Documentary filmmaker Bruce David Klein had finished shooting for the day when he was told that his subject, Liza Minnelli, wanted to see him privately. He found her sitting on the edge of her bed.
“She grabbed my hand. She started petting it and she looked up at me with those luminous, dark eyes and said, ‘Bruce, don’t put in anything phony in the movie. Don’t make me look like a phony,’” he said.
After years of arguing with his subjects that they needed to be truthful on film, Minnelli’s request was refreshing. And accepted. The result is the unvarnished documentary “Liza: A Truly Terrific Absolutely True Story.”
The film, which lands on PBS today as part of its American Masters series, offers fresh insight into an EGOT winner who overcame addiction, insecurity and the shadow of her mother — Judy Garland — to become a beloved American icon.
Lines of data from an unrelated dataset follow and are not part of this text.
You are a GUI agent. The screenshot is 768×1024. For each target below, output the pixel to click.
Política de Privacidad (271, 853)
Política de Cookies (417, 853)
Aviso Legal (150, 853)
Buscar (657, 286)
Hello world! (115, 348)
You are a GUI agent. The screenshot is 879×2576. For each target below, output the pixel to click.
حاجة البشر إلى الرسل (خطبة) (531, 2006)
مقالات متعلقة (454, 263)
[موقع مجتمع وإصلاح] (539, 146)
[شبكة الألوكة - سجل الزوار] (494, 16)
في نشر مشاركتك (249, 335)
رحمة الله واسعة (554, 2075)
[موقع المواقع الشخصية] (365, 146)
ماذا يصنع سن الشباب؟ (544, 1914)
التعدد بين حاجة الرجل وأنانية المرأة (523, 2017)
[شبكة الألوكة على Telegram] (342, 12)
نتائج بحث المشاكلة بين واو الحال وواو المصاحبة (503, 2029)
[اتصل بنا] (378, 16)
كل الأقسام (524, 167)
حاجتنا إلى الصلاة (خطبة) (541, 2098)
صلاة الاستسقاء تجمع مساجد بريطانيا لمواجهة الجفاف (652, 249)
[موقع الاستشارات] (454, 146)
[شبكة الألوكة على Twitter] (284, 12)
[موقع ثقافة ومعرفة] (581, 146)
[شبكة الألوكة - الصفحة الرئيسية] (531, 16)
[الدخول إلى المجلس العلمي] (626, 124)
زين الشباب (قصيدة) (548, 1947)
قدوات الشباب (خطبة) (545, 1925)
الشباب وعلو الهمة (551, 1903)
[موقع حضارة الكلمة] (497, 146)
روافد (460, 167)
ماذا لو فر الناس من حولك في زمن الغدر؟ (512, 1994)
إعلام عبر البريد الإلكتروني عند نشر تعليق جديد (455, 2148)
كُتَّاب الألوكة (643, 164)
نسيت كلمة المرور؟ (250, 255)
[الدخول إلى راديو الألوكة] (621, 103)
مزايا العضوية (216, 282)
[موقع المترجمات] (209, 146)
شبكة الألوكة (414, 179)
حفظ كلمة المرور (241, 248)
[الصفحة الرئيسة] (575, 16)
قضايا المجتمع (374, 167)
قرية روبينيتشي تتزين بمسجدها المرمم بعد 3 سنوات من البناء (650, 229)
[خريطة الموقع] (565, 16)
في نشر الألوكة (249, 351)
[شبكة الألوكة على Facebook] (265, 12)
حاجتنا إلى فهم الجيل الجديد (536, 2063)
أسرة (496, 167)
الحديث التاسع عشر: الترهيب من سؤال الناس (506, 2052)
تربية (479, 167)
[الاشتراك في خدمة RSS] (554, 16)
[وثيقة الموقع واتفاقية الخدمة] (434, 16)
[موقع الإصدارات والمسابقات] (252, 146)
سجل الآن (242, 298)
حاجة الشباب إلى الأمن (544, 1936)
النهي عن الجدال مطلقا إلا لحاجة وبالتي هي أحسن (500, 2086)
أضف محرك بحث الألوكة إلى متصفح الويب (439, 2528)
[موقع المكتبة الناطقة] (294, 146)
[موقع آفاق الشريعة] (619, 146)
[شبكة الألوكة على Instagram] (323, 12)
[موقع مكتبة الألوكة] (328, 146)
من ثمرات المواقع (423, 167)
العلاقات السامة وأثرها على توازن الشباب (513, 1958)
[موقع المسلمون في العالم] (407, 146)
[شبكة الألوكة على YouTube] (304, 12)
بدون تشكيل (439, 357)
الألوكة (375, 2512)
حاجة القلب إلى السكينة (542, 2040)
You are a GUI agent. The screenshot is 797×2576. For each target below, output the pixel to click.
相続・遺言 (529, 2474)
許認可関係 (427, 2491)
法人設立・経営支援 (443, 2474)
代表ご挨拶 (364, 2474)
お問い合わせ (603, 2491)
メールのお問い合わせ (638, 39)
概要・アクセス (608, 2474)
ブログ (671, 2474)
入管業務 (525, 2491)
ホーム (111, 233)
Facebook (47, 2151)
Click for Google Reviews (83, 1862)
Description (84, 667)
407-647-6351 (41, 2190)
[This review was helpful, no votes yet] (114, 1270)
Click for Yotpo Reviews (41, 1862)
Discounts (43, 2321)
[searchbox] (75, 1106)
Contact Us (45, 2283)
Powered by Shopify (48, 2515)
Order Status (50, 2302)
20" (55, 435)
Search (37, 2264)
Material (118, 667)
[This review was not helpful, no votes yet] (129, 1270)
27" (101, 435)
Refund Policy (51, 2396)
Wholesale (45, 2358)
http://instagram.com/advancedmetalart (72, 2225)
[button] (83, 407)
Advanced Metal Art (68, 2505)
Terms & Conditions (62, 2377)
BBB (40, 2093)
“We could probably have made three dozen different films on Liza’s life,” says Klein, who previously made documentaries on Meat Loaf and Carl Icahn. “It’s a big epic subject that she is.”
Klein uses old performance clips and new interviews with friends and admirers such as Ben Vereen, Mia Farrow, Chita Rivera, George Hamilton, Joel Grey, John Kander, Darren Criss and Michael Feinstein — plus revealing sit-downs with Minnelli herself.
A light bulb went on when he and Minnelli, 78, first sat down and he asked her about Fred Ebb, lyricist half of the legendary Broadway songwriting duo with Kander that wrote “Cabaret” and “Chicago.”
“Oh, Freddy,” she said. “He invented me.”
From there, Klein realized that Minnelli had leaned on five key mentors after her mother died in 1969, people who helped shape the then-raw performer — Ebb, Kay Thompson, Charles Aznavour, Bob Fosse and designer Halston.
“I think the greatest gift that these mentors gave to her was confidence — self-confidence,” says Klein.